When a partner uses verbal insults, mean language, nasty putdowns, gets physical by hitting or slapping, or forces someone into sexual activity, it’s an important warning sign of verbal, emotional, or physical abuse.
If your partner gets angry when you don’t drop everything for him or her, criticizes the way you look or dress, stops you from seeing friends or from talking to any other guys or girls. Convinces you to quit an activity, even though you love it, physically hurts you or ever raises a hand when angry, or tries to force you to go further sexually than you want to, you are in an unhealthy relationship.
If you can think your is trying to control you, make you feel bad about yourself, isolate you from the rest of your world, or harm you physically or sexually, then it’s time to get out!
Let a trusted friend or family member know what’s going on and make sure you’re safe.
It can be tempting to make excuses or misinterpret violence, possessiveness, or anger as an expression of love. But even if you know that the person hurting you loves you, it is not healthy. No one deserves to be hit, shoved, or forced into anything he or she doesn’t want to do
Your partner isn’t there to make you feel good about yourself if you can’t do that on your own. Focus on being happy with yourself, and don’t take on the responsibility of worrying about someone else’s happiness.
If the relationship feels like a burden or a drag instead of a joy, it might be time to think about whether it’s a healthy match for you. Someone who’s not happy or secure may have trouble being a healthy relationship partner.
Think about the qualities you value in a friendship and see how they match up with the ingredients of a healthy relationship.
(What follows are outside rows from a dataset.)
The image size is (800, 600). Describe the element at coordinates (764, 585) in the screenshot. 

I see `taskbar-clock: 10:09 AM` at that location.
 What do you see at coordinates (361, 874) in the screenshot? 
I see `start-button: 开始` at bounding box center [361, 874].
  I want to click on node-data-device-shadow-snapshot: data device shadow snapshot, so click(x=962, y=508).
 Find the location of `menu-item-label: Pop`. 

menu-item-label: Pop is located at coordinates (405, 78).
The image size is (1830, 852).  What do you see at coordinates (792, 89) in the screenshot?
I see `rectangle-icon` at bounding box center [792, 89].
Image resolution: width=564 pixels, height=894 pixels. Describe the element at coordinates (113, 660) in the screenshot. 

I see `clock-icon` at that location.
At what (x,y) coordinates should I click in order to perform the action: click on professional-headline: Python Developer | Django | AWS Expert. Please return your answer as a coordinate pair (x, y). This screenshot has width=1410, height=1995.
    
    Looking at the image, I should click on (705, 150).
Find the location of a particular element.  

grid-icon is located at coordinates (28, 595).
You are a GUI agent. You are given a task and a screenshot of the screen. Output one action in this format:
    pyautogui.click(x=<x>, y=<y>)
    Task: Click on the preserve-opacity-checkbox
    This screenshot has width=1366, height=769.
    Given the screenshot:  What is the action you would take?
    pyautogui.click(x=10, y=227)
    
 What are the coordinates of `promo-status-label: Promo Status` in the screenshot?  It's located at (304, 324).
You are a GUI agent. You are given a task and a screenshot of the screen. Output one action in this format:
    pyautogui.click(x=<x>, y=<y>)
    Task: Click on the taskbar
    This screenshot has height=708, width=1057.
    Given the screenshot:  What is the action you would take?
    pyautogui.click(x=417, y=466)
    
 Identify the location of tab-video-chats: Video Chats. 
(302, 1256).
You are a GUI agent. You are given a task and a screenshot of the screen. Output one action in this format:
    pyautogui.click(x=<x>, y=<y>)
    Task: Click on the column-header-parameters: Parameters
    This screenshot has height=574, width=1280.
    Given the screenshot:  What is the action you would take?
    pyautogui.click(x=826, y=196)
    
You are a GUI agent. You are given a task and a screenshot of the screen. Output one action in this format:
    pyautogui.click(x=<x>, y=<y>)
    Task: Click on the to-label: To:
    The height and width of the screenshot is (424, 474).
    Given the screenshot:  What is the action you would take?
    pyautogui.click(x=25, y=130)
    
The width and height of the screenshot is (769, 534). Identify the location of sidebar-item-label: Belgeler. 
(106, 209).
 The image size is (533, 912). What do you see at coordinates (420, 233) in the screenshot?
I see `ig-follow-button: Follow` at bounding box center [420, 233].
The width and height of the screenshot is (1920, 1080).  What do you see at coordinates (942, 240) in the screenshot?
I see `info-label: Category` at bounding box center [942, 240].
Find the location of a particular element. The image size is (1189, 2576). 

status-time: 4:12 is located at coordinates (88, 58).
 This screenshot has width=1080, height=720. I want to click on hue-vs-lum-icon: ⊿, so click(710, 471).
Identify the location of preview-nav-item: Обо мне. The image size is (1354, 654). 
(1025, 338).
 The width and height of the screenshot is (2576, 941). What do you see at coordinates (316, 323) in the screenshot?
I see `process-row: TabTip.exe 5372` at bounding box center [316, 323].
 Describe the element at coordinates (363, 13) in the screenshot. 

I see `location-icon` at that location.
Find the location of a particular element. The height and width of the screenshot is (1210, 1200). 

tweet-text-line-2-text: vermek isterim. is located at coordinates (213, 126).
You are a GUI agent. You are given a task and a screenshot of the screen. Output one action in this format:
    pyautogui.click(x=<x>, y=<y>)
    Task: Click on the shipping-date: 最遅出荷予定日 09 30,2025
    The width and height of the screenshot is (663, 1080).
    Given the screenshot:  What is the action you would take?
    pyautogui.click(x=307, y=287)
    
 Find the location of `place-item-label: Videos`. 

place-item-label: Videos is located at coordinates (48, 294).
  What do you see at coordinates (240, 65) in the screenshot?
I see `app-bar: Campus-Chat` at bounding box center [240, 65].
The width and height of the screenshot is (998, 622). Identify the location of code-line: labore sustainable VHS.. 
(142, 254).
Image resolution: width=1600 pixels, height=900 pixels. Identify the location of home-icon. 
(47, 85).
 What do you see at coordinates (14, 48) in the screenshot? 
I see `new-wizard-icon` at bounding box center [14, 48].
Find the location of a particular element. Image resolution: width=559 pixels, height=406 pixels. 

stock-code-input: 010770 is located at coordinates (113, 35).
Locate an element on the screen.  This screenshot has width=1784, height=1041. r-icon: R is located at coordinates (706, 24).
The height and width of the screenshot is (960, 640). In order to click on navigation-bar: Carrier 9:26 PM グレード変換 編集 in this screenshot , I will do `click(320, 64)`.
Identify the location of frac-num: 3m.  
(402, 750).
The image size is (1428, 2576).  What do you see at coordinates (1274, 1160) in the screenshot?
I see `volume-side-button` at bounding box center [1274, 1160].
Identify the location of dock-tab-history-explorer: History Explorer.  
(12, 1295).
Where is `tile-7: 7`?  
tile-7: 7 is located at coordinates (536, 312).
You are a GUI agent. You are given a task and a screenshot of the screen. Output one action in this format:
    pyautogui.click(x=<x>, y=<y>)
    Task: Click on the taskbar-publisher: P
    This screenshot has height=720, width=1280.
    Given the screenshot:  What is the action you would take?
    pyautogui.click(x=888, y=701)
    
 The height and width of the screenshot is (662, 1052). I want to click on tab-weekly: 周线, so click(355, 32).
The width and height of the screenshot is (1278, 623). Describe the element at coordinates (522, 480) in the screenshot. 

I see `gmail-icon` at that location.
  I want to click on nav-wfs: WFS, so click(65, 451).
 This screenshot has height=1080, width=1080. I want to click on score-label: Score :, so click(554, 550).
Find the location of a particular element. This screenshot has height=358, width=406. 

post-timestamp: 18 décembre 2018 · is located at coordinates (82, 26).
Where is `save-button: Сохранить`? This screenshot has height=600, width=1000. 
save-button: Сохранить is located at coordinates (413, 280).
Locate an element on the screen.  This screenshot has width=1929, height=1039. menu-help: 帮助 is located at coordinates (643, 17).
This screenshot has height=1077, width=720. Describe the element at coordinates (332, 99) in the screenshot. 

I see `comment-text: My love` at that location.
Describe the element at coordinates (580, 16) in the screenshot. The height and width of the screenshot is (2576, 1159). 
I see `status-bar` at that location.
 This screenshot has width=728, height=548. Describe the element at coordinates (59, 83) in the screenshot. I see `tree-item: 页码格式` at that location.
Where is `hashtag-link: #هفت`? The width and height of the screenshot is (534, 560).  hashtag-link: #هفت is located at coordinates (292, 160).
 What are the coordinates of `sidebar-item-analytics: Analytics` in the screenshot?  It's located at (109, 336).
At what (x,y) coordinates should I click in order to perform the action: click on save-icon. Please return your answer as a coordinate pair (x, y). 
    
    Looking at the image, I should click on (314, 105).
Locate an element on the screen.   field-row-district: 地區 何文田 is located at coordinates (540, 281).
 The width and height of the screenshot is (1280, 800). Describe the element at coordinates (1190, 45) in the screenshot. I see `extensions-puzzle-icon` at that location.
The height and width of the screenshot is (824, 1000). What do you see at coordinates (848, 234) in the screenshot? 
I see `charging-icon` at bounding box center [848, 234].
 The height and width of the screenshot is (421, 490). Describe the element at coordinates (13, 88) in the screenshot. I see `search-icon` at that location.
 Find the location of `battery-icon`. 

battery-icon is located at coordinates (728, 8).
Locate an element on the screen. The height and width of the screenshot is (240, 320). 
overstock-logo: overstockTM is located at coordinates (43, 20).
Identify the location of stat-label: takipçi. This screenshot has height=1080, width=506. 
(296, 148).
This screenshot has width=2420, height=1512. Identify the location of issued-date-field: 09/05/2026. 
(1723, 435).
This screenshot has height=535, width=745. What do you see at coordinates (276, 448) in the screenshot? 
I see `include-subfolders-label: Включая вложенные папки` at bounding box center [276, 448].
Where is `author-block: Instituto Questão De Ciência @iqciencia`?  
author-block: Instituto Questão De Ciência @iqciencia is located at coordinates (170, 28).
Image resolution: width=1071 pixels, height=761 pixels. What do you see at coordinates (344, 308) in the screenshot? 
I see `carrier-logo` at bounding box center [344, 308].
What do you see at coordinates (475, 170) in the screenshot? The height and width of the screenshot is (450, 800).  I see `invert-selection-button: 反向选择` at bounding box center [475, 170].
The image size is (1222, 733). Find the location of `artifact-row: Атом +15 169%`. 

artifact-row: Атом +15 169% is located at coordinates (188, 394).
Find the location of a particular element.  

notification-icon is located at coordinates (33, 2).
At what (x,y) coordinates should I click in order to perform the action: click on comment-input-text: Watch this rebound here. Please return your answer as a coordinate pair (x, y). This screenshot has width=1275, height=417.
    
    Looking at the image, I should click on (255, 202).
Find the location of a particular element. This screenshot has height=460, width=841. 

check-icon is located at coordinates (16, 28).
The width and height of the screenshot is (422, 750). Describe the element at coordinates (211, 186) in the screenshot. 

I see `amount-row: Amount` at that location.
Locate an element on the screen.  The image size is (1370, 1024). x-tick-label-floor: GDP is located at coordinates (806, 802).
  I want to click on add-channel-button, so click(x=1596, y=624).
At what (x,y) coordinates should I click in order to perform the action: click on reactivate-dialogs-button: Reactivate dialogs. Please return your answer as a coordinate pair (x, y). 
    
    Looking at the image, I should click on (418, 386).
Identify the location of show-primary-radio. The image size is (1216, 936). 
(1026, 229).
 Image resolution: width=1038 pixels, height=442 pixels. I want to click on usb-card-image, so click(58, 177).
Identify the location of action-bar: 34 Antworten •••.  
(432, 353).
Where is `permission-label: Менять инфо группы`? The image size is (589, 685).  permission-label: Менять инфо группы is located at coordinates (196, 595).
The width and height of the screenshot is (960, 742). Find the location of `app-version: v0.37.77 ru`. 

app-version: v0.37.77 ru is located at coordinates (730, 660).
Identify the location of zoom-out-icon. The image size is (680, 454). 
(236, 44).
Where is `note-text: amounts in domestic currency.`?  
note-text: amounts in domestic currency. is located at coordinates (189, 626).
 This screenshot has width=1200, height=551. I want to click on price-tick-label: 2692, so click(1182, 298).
Work on developing those good qualities in yourself — they make you a lot more attractive to others. And if you’re already part of a pair, make sure the relationship you’re in brings out the best in both of you.
In a relationship it may sound simple, but listening is a valuable tool that requires more than just being in the same room while your partner is speaking. Giving undivided attention, and making eye contact and interacting. If you listen carefully, you are more likely to understand the problem and find a way to help.
Focusing on the positive is something that is forgotten in a relationship as time goes on. Don’t focus on the things that annoy you. If the relationship becomes more negative than positive, you will break up. Make a conscious effort to focus on the things you like about your partner. They are great qualities and are the things that first attracted you together. Write them down to remember them.”
Nagging not only creates tension, it usually gets you nowhere. Instead of saying what you don’t like, say what you would prefer. And remember to balance any criticisms with a heavy dose of positive feedback. When making a request that could be seen as nagging, take the edge off by expressing appreciation for your partner’s good qualities.
Spending more time together reinforces your sense of dedication to each other. Make these private times special by not including others. But don’t make the mistake of limiting your interaction to designated couple time. Try to enjoy each other’s company for at least a few minutes every day, especially first thing in the morning, at the end of the workday, and right before bed.
Make a special point of greeting each other at the end of the workday. If you’re home first, stop what you’re doing when your partner arrives and spend a moment together.
Physical communication is as important as emotional communication in a relationship. It relieves tension and shows your partner that you care. Always sleep together in the same bed. Just assume you’re going to have sex every night. It’s hard to fight if you’re having great sex.